Stamps Internship Program

The Stamps School recognizes that real-world learning experiences are essential to the success of our students as emerging professionals. We are striving for 100% participation in learning beyond the classroom and strongly encourage all of our students to engage in an internship during their time at Stamps.

Download the Internship Proposal / Internship Scholarship Form here.

Frequently Asked Questions

U-M Policies on Internships in the time of COVID-19

The U-M Provost's Office has updated guidelines for off-campus, engaged learning activities within the United States: Engaged Learning Guidelines - Fall 2020 and Beyond | U-M Office of the Provost.

Who is eligible for an internship?

All Stamps students are eligible to do an internship. However, many formal internship programs are reserved for juniors and seniors.

How many credits can I receive for an internship?

Students may earn one credit for each 50 hours of internship experience with a maximum of 3 credits applied toward graduation requirements. Stamps posts credits beyond the 3-credit maximum as NFC (not for graduation credit) to a student’s transcript because many employers require that a student earn credit for internships.

NOTE: Internship credits never count for studio credit. Internship credit will be applied toward academic/experiential electives.

Are internships graded?

No grade is assigned. Internships are pass/fail only.

How do I identify internship opportunities?

In many cases, students network for their own internship opportunities; however, check your email! John Luther posts internship opportunities on bulletin boards, and announces them to all students via email, the Stamps website, and John’s Career Tumblr.

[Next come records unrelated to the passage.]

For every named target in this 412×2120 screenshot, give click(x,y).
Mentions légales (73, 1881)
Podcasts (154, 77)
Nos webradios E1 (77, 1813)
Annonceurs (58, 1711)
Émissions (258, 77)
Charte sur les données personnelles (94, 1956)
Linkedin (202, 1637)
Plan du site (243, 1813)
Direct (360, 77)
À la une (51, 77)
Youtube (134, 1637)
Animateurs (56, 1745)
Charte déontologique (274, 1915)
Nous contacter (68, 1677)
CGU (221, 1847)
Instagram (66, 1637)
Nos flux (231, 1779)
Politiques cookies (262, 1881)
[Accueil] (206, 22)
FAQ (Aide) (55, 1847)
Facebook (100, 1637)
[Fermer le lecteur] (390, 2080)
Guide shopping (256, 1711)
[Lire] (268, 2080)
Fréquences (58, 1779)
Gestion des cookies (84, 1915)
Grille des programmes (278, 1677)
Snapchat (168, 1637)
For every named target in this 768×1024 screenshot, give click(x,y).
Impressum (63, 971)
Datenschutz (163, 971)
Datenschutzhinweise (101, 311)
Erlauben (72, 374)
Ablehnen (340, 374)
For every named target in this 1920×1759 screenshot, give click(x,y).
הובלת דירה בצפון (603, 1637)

Additionally, some U-M sponsored international internships are listed in M-Compass.

John Luther hosts regular programming in relation to the internship/job search.

What are the steps?
  1. Complete the Internship Proposal form and attach a brief written proposal outlining the type of internship, the tasks, and the length of the internship.
  2. Secure Internship Proposal form signatures from your supervisor and the Career Development Coordinator. You need to do this BEFORE undertaking an internship: the signatures indicate a contractual agreement. Again, you must complete the proposal before you undertake the internship in order to get credit.
  3. Register for the internship (ARTDES 351) after receiving the override from the Career Development Coordinator.
  4. After the internship is complete, submit a summary and the supervisor’s evaluation (Internship Evaluation Form) to the Career Development Coordinator. Credit will be posted to your transcript on completion of this final evaluation.
What paperwork do I need to get the credit?

3 documents are required for credit:

  1. the Internship Proposal form, with a written proposal attached.
  2. a written summary of the experience by the student
  3. the site supervisor’s performance evaluation (Internship Evaluation Form).
Can my internship fulfill the International Experience requirement?

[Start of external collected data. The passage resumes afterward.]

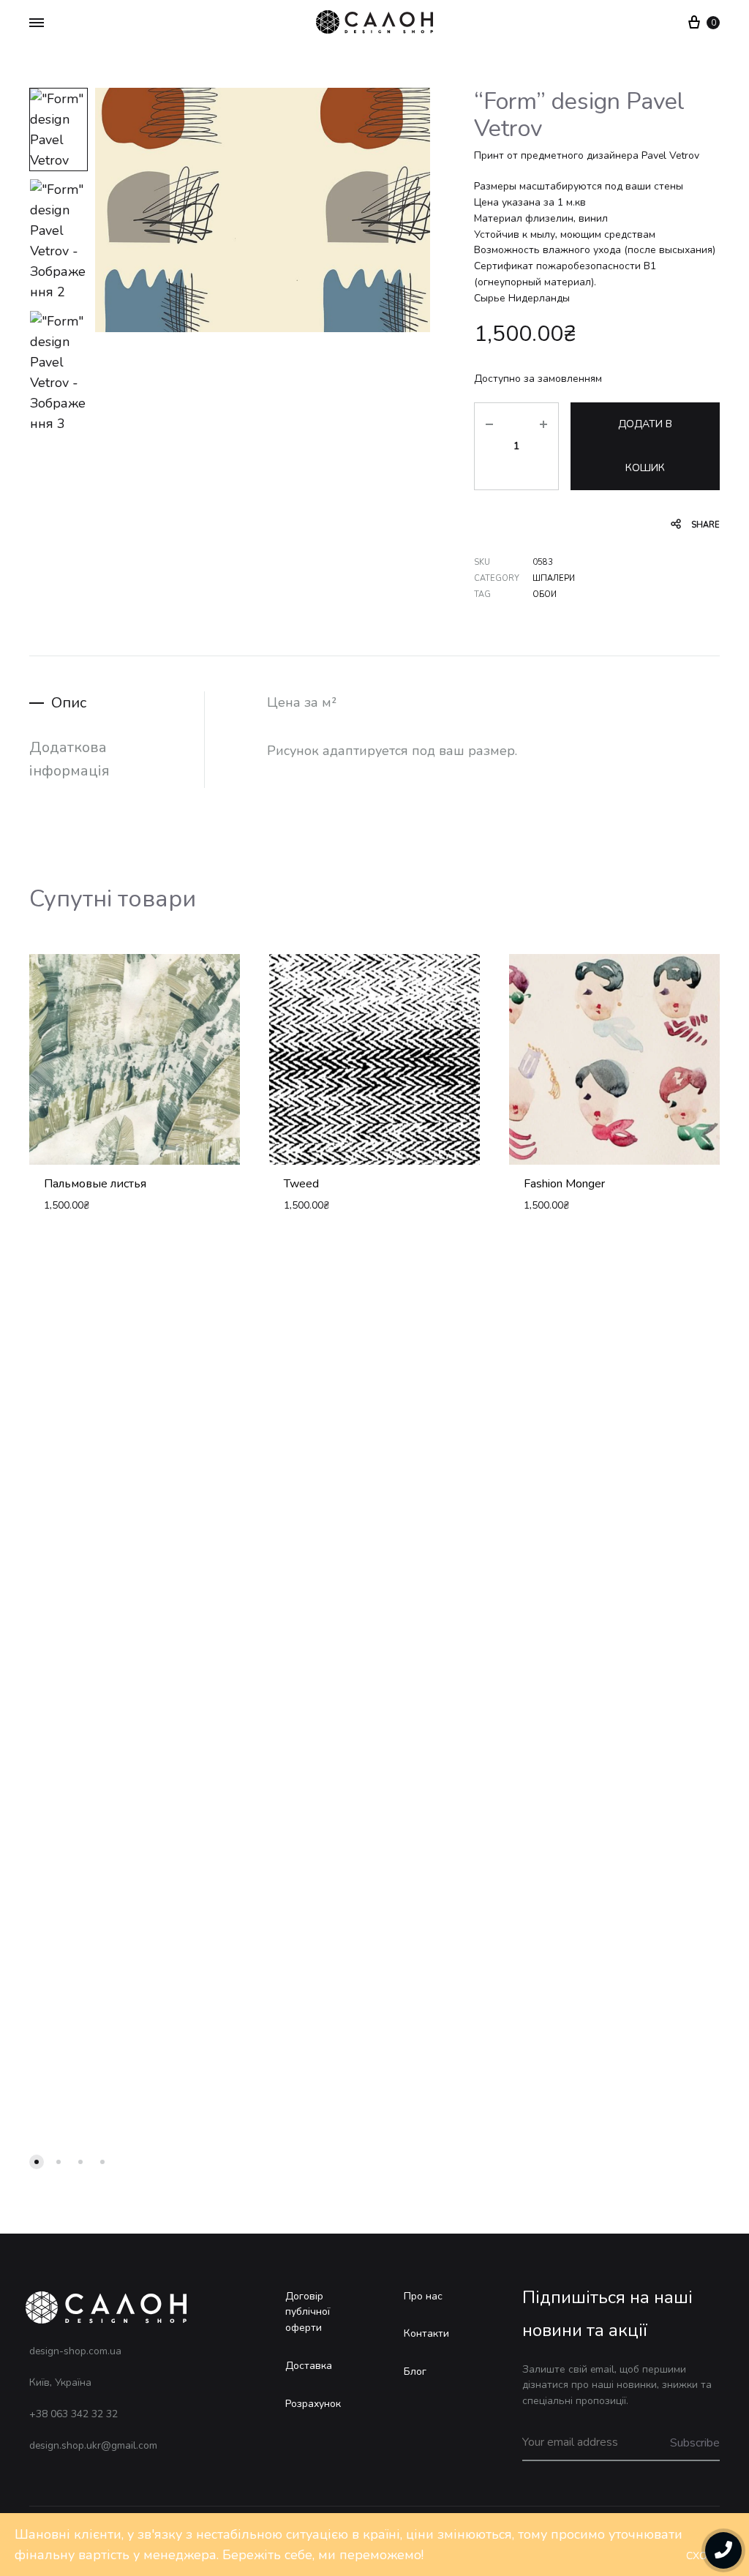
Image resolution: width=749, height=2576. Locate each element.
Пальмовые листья (95, 1184)
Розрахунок (313, 2404)
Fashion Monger (564, 1184)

Yes. As long as the internship lasts at least 3 weeks and is outside the U.S., it could fulfill the International Experience requirement. Proposals are reviewed annually; deadline December 1. There are no exceptions to the deadline. NOTE: this is different from the regular internship proposal process.


Questions? Contact John Luther at or (734) 764-0397.

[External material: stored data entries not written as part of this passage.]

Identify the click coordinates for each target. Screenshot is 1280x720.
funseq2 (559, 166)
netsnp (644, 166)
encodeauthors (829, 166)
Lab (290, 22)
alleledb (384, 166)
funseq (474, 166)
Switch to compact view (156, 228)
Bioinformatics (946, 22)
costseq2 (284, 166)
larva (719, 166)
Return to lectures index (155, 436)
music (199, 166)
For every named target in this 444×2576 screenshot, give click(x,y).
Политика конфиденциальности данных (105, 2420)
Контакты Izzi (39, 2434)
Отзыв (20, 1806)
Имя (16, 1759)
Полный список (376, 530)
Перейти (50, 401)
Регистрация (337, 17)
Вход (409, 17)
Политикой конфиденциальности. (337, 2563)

US Department of Labor and the National Association of Colleges and Employers Guidelines for Non-paid Internships

Credit may be earned whether the internship is paid or unpaid. However, if an internship is unpaid in a for profit business, then it is the expectation of the School of Art & Design that the appropriate Federal and State guidelines and applicable laws will be observed by the employer.

On January 5, 2018, the Department of Labor issued a statement updating the primary beneficiary test to determine if an individual can be classified as an unpaid intern.

The primary beneficiary test does not include a rigid set of requirements, but a non-exhaustive list of factors to determine who is the primary beneficiary of the internship. The factors include:

  • the extent to which the intern and the employer clearly understand that there is no expectation of compensation;
  • the extent to which the internship provides training that would be similar to that which would be given in an educational environment, including the clinical and other hands-on training provided by an educational institution;
  • the extent to which the internship is tied to the intern's formal education program by integrated coursework or the receipt of academic credit;
  • the extent to which the internship accommodates the intern's academic commitments by corresponding to the academic calendar;
  • the extent to which the internship's duration is limited to the period in which the internship provides the intern with beneficial learning;
  • the extent to which the intern's work complements, rather than displaces, the work of paid employees while providing significant educational benefits to the intern; and
  • the extent to which the intern and the employer understand that the internship is conducted without entitlement to a paid job at the conclusion of the internship.